Data Visualization #14—Using python to create animated charts

In my previous post I noted that I would provide python code for the chart that is in the post. The chart was created using R statistical software, and the code for the python version can be found at the end of this post.

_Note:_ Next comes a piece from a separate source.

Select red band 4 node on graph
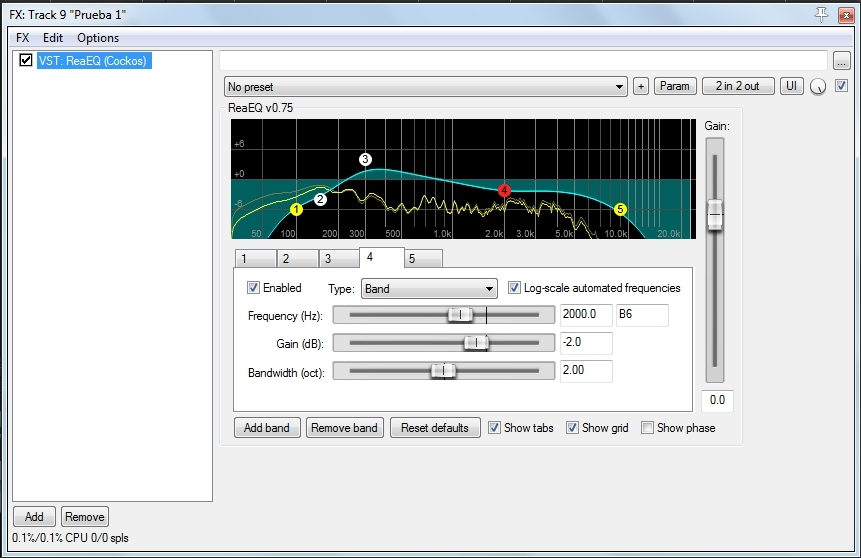This screenshot has width=861, height=558. pos(504,190)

I find python a bit less intuitive than R but that’s most likely because I’ve been using R for a very long time and python for less long. There are reasons, I suppose, to favour one over the other, but for statistical analysis and data analysis I don’t necessarily see an advantage of one over the other. That being said, it is my sense that R does a better job of standardizing across various operating systems, which can be very helpful when you are a Linux user, as am I.

import numpy as np
import matplotlib.pyplot as plt
import networkx as nx
from matplotlib.animation import FuncAnimation 
plt.style.use('ggplot') # this is to make the plot look like an R ggplot

# a roulette array
roulette = np.append(np.array([0, 0]),np.arange(1, 37))
spins1000 = np.array(np.random.choice(roulette, size=(1000)))

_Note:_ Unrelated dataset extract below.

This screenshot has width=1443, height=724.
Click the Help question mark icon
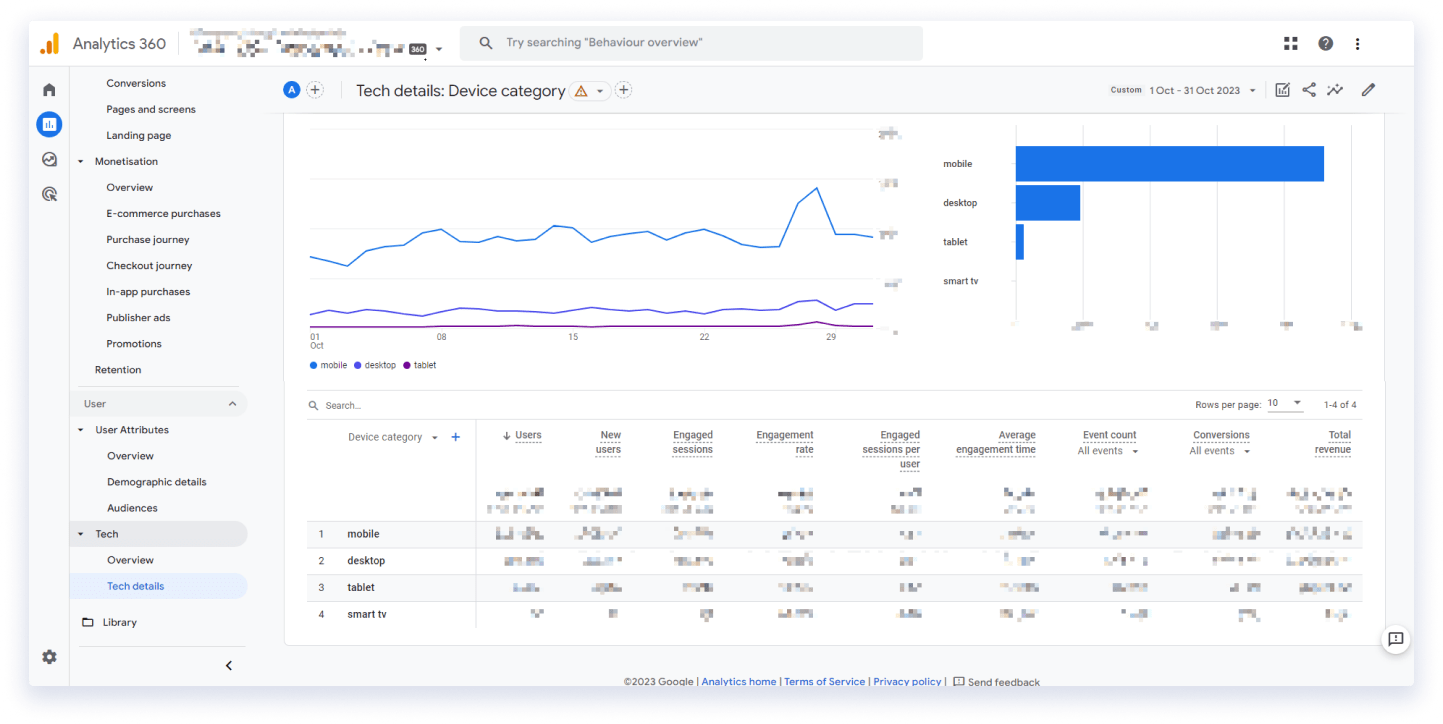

# Define a cumulative mean function
def cum_mean(arr):
    cum_sum = np.cumsum(arr)
    return cum_sum / (np.arange(1, cum_sum.shape[0] + 1))     # as far as I can tell, matplotlib doesn't have a cumulative mean function; so I created one.


fig = plt.figure()
ax1 = fig.add_subplot(2, 1, 2)
ax2 = fig.add_subplot(2, 1, 1)
fig.tight_layout(pad=3.0)
fig.suptitle('Short-term Randomness versus Long-term Predictability', fontsize=14) 
ax2.set_xlabel('$n^th$ spin of roulette wheel')
ax2.set_ylabel('Value of $n^{th}$ spin')
ax2.set_xlim(0, 1000)
ax2.set_ylim(0, 37)

ax1.set_xlabel('$n^{th}$ spin of the roulette wheel')
ax1.set_ylabel('Cumulative mean of n spins')
ax1.set_xlim(0, 1000)
ax1.set_ylim(0, 37)

line, = ax1.plot([], [], lw=1.5)
scat, = ax2.plot([], [], 'o', markersize=2)

def init():
    line.set_data([], [])
    scat.set_data([], [])
    return line, scat,

def animate(i):
    x = np.linspace(0, 250, 250)
    y1 = cum_mean(spins1000)
    y2 = spins1000
    line.set_data(x[:i], y1[:i])
    scat.set_data(x[:i], y2[:i])
    return line, scat,

anim = FuncAnimation(fig, animate, init_func=init, frames=1000, interval=10, blit=True, save_count=1000)

plt.show()

anim.save('roullete_python.mp4') # saving as .mp4 because python creates massive gif files.

Data Visualization #13—Roulette and Temperature with R code

In the most recent post in my data visualization series I made an analogy between climate, weather and the spins of a roulette wheel that demonstrated that short-term randomness does not mean we can’t make accurate long-term predictions.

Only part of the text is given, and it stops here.